┌──

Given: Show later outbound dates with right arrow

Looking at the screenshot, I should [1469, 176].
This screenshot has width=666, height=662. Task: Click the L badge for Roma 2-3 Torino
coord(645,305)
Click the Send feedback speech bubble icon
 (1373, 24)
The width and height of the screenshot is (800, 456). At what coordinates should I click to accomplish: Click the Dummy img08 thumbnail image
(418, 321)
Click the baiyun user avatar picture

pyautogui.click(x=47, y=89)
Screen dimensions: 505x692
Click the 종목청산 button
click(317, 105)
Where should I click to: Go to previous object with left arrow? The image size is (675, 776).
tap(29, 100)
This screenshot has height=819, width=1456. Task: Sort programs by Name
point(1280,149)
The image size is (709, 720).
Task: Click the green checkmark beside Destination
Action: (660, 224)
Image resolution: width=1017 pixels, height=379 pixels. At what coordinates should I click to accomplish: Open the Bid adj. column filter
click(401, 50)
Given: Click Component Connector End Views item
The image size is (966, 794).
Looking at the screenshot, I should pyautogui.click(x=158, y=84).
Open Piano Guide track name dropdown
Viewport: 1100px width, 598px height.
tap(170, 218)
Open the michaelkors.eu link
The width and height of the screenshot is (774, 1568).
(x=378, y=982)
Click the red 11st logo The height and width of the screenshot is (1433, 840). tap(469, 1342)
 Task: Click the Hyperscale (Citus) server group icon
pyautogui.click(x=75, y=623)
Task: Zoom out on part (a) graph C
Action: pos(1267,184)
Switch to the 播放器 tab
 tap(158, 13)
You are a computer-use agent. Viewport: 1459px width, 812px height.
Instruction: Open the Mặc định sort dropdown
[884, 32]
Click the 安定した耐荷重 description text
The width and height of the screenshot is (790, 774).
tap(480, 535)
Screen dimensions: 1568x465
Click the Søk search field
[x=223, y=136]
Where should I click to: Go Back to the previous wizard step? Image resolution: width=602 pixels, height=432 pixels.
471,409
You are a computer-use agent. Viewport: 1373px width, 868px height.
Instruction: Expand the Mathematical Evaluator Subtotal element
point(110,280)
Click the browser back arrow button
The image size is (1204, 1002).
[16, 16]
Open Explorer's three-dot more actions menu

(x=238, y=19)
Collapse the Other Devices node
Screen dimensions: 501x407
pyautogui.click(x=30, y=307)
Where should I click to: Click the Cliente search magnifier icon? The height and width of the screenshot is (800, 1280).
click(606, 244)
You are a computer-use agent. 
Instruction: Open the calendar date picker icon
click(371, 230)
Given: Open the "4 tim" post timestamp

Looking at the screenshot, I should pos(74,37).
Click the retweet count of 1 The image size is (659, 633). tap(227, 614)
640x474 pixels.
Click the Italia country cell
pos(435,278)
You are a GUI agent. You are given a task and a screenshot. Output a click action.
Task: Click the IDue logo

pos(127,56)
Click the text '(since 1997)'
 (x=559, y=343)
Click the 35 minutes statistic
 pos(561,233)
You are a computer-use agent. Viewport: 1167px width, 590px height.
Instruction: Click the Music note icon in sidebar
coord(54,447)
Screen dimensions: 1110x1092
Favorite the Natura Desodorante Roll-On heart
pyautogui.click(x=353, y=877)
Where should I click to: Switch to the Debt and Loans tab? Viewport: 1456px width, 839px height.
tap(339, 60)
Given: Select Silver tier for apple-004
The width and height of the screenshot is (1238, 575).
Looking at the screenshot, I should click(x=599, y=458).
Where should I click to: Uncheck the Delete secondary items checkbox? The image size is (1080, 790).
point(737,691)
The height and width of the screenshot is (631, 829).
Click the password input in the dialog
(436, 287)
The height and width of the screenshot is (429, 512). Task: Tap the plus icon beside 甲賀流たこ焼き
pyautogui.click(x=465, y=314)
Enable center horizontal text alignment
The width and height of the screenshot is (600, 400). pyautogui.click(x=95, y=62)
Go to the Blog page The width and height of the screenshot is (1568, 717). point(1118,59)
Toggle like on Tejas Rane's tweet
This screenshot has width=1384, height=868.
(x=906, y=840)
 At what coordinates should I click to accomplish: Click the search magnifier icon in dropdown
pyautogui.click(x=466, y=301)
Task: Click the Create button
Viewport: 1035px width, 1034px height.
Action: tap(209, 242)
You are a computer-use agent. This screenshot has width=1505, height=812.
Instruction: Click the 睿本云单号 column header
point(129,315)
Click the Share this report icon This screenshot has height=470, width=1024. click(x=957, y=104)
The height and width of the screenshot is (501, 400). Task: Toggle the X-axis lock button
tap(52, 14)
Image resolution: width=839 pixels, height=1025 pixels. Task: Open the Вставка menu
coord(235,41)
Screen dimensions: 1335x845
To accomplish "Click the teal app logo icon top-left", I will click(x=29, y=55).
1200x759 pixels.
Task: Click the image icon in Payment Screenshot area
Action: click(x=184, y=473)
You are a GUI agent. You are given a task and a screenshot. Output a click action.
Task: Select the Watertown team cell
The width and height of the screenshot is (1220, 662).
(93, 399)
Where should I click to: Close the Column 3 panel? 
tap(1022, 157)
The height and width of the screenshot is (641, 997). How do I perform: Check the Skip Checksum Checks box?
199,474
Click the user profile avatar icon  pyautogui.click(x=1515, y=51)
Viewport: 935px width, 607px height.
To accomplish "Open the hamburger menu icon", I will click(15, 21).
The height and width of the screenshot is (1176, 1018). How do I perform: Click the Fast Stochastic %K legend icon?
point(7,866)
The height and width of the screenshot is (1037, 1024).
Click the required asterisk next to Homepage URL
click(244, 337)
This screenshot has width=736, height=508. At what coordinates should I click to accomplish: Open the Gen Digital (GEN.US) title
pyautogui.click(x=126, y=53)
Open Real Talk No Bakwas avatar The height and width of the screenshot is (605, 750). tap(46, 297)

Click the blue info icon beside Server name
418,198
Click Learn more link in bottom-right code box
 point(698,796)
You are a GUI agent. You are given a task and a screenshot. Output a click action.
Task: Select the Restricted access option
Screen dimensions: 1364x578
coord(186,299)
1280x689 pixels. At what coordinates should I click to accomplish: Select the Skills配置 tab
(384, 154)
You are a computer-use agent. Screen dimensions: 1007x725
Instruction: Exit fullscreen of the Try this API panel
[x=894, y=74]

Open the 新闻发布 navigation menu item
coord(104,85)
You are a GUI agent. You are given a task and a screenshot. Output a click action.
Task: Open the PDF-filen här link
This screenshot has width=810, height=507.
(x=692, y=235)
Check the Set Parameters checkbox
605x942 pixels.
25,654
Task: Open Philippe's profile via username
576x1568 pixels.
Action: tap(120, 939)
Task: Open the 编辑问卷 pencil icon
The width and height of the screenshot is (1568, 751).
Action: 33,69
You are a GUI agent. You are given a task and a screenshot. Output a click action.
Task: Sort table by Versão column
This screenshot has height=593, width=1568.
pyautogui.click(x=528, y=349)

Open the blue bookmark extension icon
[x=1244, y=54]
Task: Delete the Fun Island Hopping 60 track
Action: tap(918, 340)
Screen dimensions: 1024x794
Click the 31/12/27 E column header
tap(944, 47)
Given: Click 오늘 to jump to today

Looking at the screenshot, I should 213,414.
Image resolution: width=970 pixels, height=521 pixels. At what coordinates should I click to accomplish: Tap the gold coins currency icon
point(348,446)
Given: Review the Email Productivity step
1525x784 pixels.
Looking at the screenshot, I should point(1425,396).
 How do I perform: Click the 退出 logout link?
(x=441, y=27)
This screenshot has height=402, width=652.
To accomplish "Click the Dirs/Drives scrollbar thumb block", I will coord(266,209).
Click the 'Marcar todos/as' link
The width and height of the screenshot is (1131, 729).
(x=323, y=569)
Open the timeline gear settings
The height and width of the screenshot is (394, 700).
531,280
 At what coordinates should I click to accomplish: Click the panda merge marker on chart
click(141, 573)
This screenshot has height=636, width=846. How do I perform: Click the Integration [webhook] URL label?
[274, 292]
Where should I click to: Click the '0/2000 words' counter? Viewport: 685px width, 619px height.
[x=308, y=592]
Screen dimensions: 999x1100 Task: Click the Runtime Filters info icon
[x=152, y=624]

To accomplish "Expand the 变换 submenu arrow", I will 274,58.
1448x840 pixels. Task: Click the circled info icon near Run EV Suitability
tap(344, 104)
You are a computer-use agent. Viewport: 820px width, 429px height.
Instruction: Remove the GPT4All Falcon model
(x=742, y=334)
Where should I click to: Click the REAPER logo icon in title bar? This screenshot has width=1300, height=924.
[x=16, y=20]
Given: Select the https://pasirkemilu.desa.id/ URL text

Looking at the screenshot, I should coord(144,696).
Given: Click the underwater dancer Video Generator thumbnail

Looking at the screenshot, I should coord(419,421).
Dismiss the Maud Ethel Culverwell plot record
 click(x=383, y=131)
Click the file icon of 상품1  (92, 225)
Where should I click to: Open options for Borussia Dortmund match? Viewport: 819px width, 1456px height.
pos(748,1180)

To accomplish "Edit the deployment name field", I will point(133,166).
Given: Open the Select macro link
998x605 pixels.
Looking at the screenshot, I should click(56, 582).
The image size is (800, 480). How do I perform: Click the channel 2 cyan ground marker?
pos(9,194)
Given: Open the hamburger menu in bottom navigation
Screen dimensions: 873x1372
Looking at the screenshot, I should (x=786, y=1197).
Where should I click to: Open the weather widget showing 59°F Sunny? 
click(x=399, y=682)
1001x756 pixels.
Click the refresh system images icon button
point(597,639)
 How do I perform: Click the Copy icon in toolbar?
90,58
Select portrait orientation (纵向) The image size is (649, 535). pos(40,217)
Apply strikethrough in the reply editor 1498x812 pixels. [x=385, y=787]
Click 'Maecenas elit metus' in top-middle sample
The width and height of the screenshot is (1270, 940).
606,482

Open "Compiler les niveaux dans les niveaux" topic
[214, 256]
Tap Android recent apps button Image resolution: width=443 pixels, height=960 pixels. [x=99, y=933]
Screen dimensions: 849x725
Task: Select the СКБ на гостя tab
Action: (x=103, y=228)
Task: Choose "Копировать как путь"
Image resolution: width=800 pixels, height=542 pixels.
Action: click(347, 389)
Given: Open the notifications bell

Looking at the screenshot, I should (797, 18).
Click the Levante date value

└──

> [EXERCISE]: Go through the material line by line. Show each line that contains the string "hamburger".

> [OUTPUT FOR THIS EXERCISE]:
To accomplish "Open the hamburger menu icon", I will click(15, 21).
Given: Open the hamburger menu in bottom navigation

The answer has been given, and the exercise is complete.